ASSOCIATION OF IRRITATED RESIDENTS, a California non-profit corporation v. U.S. ENVIRONMENTAL PROTECTION AGENCY; MICHAEL S. REGAN, in his official capacity as Administrator of the U.S. Environmental Protection Agency; DEBORAH JORDAN, in her official capacity as Acting Regional Administrator for Region IX of the U.S. Environmental Protection Agency, Respondents, SOUTH COAST AIR QUALITY MANAGEMENT DISTRICT; SAN JOAQUIN VALLEY UNIFIED AIR POLLUTION CONTROL DISTRICT, Intervenors.
No. 19-71223
United States Court of Appeals for the Ninth Circuit
August 26, 2021
Argued and Submitted July 7, 2020 Portland, Oregon
Mark J. Bennett and Eric D. Miller, Circuit Judges, and Benita Y. Pearson, District Judge. Opinion by Judge Miller
OPINION
On Petition for Review of an Order of the Environmental Protection Agency
Opinion by Judge Miller
SUMMARY**
Clean Air Act / Standing
The panel granted in part, and denied in part, a petition for review of a final rule of the Environmental Protection Agency (“EPA”) approving the State of California’s plan for meeting the air quality standard for ozone in the San Joaquin Valley, 84 Fed. Reg. 11,198 (Mar. 25, 2019).

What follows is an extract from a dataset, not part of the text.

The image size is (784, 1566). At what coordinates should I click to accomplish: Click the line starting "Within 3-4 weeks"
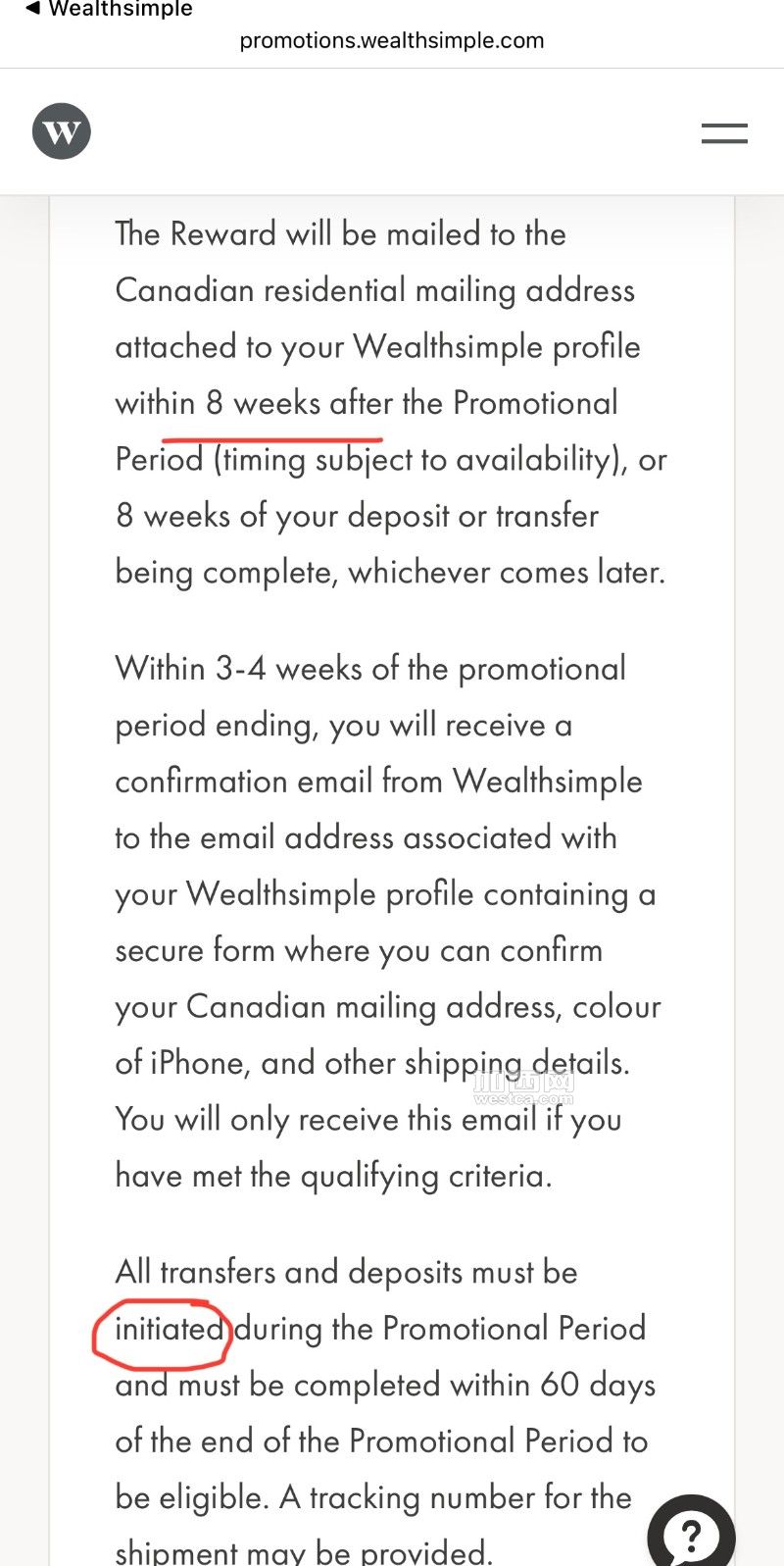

The plan contained a single contingency measure that would be activated if the other provisions of the plan do not achieve reasonable further progress toward meeting the standard. An environmental organization petitioned for review, arguing that the contingency measure was inadequate.

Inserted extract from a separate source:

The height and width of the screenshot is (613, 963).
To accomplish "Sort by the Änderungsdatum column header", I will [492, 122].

AIR contended that the EPA’s approval of the contingency measure in the State’s plan reflected an unreasonable interpretation of the Clean Air Act and was arbitrary and capricious because the measure provided only a nominal emissions reduction of one ton per day. The panel agreed that the EPA’s approval was arbitrary and capricious. Under the Administrative Procedure Act, when an agency changes its policy, it must display awareness that it is changing position and show that there are good reasons for the new policy. In approving a contingency measure that provided a far lower emissions reduction, the EPA did not acknowledge that it had changed its understanding of what reasonable further progress meant. The panel rejected the EPA’s contention that its new position was a response to this court’s decision in Bahr v. EPA, 836 F.3d 1218 (9th Cir. 2016). The panel held that the EPA may not avoid the need for robust contingency measures by assuming that they will not be needed. Because the EPA did not provide a reasoned explanation for approving the State plan, the rule was arbitrary and capricious.
COUNSEL
Brent J. Newell (argued), Law Offices of Brent J. Newell, Petaluma, California; Andrew L. Packard and William N. Carlon, Law Offices of Andrew L. Packard, Petaluma, California; for Petitioner.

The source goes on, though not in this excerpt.